1

I am trying to use a websites in built search function to collect data from it but can't work out how to press the 'search' button as it has some javascript wrapped around it and the id changes with each new iteration of the page.

Data for the section of the site is as below.

<html>
 <head>
 </head>
 <body>
  <table>
   <tr>
    <td>
    <td>
     <table>
      <tr>
       <td>
        <!-- start of toolbar Main -->
        <table>
         <tr>
          <td>
           <table>
            <tr class="buttonPad">
            </tr>
            <tr>
   *          <td nowrap="true" valign="top" class="button"><a id="S7674" accesskey="S" class="button" title="SEARCH" onclick="dispatch('S7674');"><u>S</u>></td>
            </tr>
           </table>
          </td>
          <td</td>
         </tr>
        </table>
      </td>
      </tr>
     </table>
    </td>
    </td>
   </tr>
  </table>
 </body>
</html>

and my code

   my $tree= HTML::TreeBuilder::XPath->new;
      $tree->parse($url);

   my @nodes = $tree->findnodes('/html/body/table/tbody/tr/td/table/tbody/tr/td/table/tbody/tr/td/table.buttonSpace/tbosy/tr/a.button')->get_nodelist; # line is modified later.
   my $nodecount = scalar(@nodes);

   if ($nodecount > 0 ) { print "we found something\n"; }
   else { print "nothing found\n"; } 

   foreach my $node (@nodes)
   {
      print "node is $node\n";
      my $id = $node->findvalue('button');
      print "my id is $id\n";
   }

Sadly my code doesn't return any node values.

Many thanks in advance.

Micro

MicrobicTiger
  • 577
  • 2
  • 5
  • 21

2 Answers2

1

This seems to work:

use strict;
use warnings;
use HTML::TreeBuilder;
use Data::Dumper;

my $html = <<HTML;
<html>
 <head>
 </head>
 <body>
  <table>
   <tr>
    <td>
    <td>
     <table>
      <tr>
       <td>
        <!-- start of toolbar Main -->
        <table>
         <tr>
          <td>
           <table>
            <tr class="buttonPad">
            </tr>
            <tr>
            <td nowrap="true" valign="top" class="button"><a id="S7674" accesskey="S" class="button" title="SEARCH" onclick="dispatch('S7674');"><u>S</u>></td>
            </tr>
           </table>
          </td>
          <td</td>
         </tr>
        </table>
      </td>
      </tr>
     </table>
    </td>
    </td>
   </tr>
  </table>
 </body>
</html>
HTML

my $tree = HTML::TreeBuilder->new_from_content( $html );
foreach my $atag ( $tree->look_down( _tag => q{a}, 'class' => 'button', 'title' => 'SEARCH' ) ) {
    print Dumper $atag->attr('id');
}
user353255
  • 315
  • 2
  • 8
  • Thanks dude, This seems to work nicely on this HTML data but not when I try it on the website itself. (Note, I tided this data a lot for this post) Is there something I should do to the url data before running this? – MicrobicTiger Jan 30 '14 at 21:06
  • and how would I assign the 'id' to a variable to allow me to call it as a button click later? – MicrobicTiger Jan 30 '14 at 21:12
  • Post the unaltered html.

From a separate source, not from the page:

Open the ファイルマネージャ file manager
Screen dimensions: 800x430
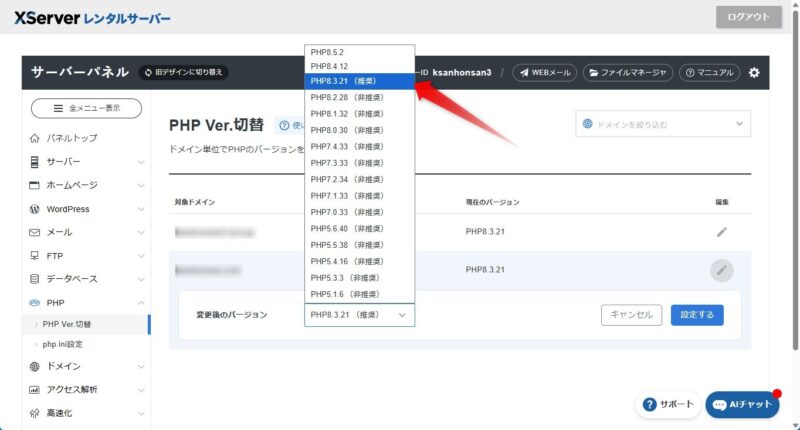pyautogui.click(x=629, y=72)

You might find something like this much easier to use for your purposes: https://pypi.python.org/pypi/selenium – user353255 Jan 30 '14 at 22:18
  • Would you be able to give me an example of the post? I have very little experience with python, so I suspect it'll be even more painful. – MicrobicTiger Jan 30 '14 at 22:39
  • Example one on that page is a good place to start. `from selenium import webdriver from selenium.webdriver.common.keys import Keys browser = webdriver.Firefox() browser.get('http://www.yahoo.com') assert 'Yahoo!' in browser.title elem = browser.find_element_by_name('p') # Find the search box elem.send_keys('seleniumhq' + Keys.RETURN) browser.quit()` – user353255 Jan 30 '14 at 22:51
  • Ah, I should have been a bit clearer. I'm trying to use perl for this. I don't really want to move over to python. – MicrobicTiger Jan 30 '14 at 23:08
0

You could maybe try a simpler XPath query. You don't need to have the whole hierarchy there, that's overkill. And hard to get right: your HTML doesn't include the tbody that you have in your query (nor the tbosy that you also have ;--).

Try this if the way you identify the element is through the button class and title:

$tree->findnodes( '//td[@class="button"]/a[@class="button" and @title="SEARCH"]')
mirod
  • 15,923
  • 3
  • 45
  • 65